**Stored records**
········

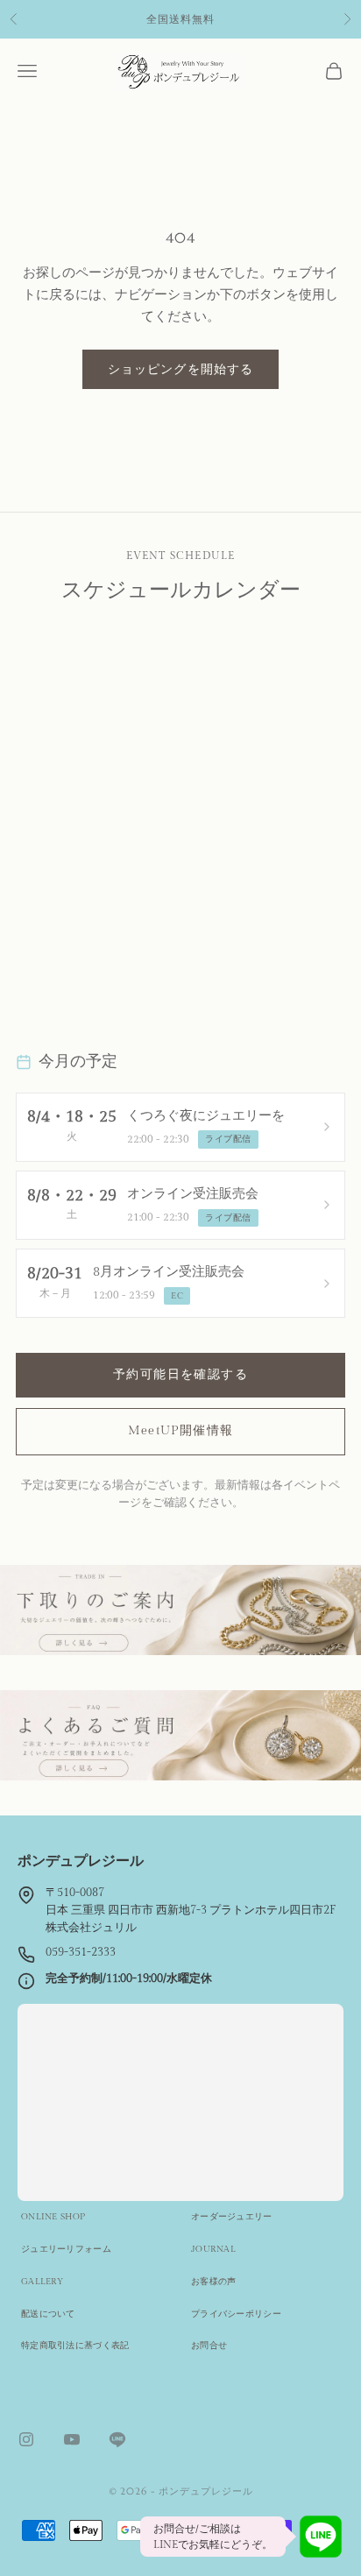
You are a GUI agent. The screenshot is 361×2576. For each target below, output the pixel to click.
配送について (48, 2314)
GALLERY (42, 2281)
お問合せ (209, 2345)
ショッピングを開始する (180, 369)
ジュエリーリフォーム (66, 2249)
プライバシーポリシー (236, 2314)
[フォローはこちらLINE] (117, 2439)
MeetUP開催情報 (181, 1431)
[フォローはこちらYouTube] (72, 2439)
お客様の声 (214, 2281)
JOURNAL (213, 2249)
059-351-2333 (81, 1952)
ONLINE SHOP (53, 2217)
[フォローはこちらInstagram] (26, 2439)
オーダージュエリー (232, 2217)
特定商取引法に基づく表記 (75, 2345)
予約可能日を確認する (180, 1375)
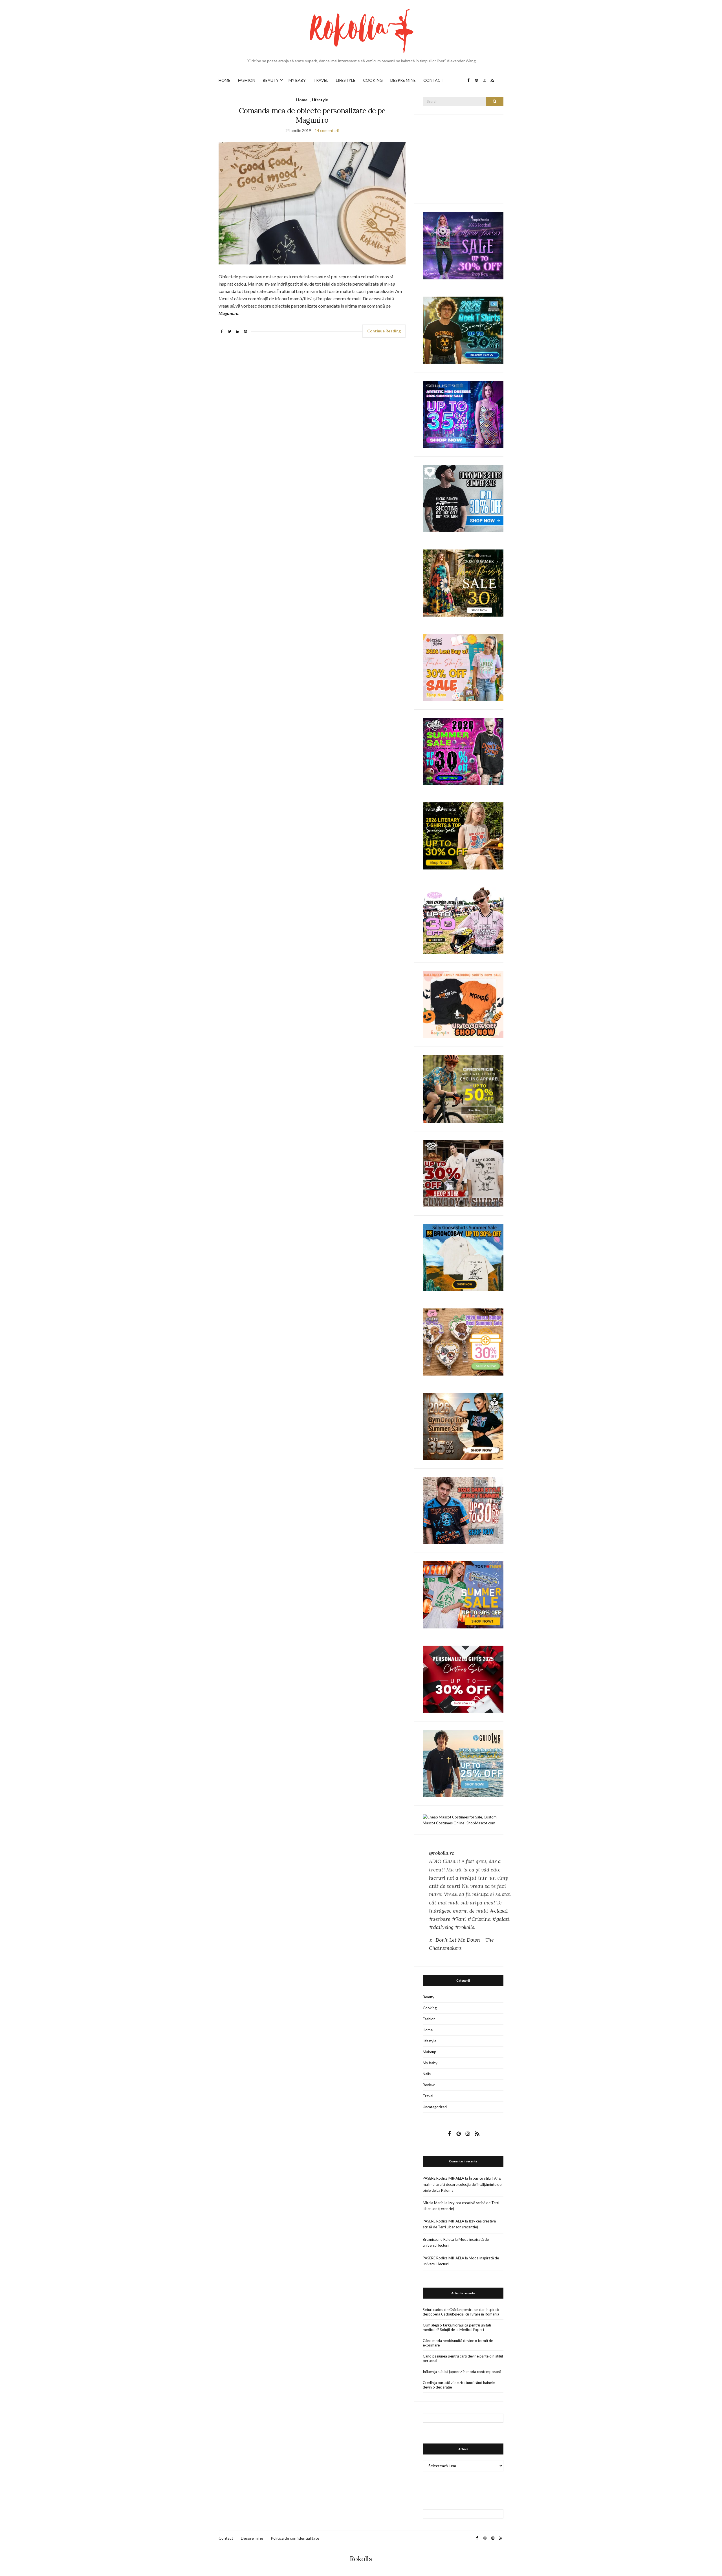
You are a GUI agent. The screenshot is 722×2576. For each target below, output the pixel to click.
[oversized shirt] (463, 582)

········

**Directions**
In the records above, find the line containing "配送について (48, 2314)". Reproduce it and every line after it through the last line, omitting pictures.

**Finished exercise**
配送について (48, 2314)
GALLERY (42, 2281)
お問合せ (209, 2345)
ショッピングを開始する (180, 369)
ジュエリーリフォーム (66, 2249)
プライバシーポリシー (236, 2314)
[フォローはこちらLINE] (117, 2439)
MeetUP開催情報 (181, 1431)
[フォローはこちらYouTube] (72, 2439)
お客様の声 (214, 2281)
JOURNAL (213, 2249)
059-351-2333 (81, 1952)
ONLINE SHOP (53, 2217)
[フォローはこちらInstagram] (26, 2439)
オーダージュエリー (232, 2217)
特定商取引法に基づく表記 (75, 2345)
予約可能日を確認する (180, 1375)
You are a GUI agent. The screenshot is 722×2576. For each target below, output the pixel to click.
[oversized shirt] (463, 582)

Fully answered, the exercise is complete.